The Philippines plays a pivotal role in that strategy, but its leadership continues to undervalue its importance, or it simply does not know how to leverage it.
RICKY RONDA
Published on

The last time a Philippine president named Marcos visited Washington, D.C. was in September of 1982 when strongman Ferdinand Marcos Sr. met with Ronald Reagan in the White House on an official state visit.

Back then, the main topic of negotiation was the US military bases agreement (MBA) that was expiring in January 1984. Marcos was reportedly seeking to increase the $500-million aid package to $2 billion over five years.

Marcos waltzed into the White House carrying a trump card — military and economic concessions from his good friend, Ronald Reagan, in exchange for the continued use of Clark Air Base and Subic Bay Naval Base, the largest US military installations in Asia at the time.

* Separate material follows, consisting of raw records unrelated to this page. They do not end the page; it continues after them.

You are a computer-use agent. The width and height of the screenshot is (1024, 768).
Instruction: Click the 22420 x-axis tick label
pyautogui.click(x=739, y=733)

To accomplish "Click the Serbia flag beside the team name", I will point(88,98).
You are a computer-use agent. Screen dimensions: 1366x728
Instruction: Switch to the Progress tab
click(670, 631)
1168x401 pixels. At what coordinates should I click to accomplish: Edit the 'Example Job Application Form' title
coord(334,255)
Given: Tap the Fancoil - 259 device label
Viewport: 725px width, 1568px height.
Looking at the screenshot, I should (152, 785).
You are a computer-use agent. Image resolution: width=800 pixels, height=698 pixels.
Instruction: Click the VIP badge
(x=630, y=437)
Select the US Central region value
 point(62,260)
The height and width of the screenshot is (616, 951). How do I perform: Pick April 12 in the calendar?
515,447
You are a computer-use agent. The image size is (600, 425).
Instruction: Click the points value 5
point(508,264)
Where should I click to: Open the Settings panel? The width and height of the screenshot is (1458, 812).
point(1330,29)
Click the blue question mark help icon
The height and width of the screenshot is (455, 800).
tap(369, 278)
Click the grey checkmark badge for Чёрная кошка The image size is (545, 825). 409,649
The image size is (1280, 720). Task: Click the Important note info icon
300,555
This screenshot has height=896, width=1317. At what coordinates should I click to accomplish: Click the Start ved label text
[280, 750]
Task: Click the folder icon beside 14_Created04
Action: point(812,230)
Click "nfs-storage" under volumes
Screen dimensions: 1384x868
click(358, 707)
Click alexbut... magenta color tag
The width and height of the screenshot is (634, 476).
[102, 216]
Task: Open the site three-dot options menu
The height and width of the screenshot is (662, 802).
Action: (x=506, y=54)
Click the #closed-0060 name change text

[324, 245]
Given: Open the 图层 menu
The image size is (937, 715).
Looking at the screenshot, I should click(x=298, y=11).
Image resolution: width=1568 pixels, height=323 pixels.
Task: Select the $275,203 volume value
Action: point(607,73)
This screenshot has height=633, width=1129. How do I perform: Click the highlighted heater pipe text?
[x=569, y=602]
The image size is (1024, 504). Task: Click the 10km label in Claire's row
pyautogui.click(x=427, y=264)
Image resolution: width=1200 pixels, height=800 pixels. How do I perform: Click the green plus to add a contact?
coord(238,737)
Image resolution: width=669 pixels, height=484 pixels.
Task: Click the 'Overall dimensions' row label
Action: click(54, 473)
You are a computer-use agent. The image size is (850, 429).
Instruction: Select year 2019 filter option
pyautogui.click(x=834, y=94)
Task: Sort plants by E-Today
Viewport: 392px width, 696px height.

Much can be said about exactly how important those bases were to America’s strategic interests in the 1980s. The United States was overwhelmingly focused on winning the Cold War against its superpower nemesis, the USSR. China was just breaking out of decades of isolation, and America’s Indo-Pacific strategy, as we understand it today, was not yet a formalized concept.

Further, the US still had its military installations in South Korea and Japan, and on its island territory, Guam.

So when the bases agreement was negotiated in 1984, Marcos got only $900 million over five years. When it was time for renegotiations in 1989, Marcos had already been deposed and Cory was president. Long story short, when it was time for a new deal, the Philippine Senate, emboldened with nationalistic fervor, voted not to renew. The eruption of Mt. Pinatubo in 1991 simply rendered everything moot, sending the Americans packing after both bases were buried in volcanic ash.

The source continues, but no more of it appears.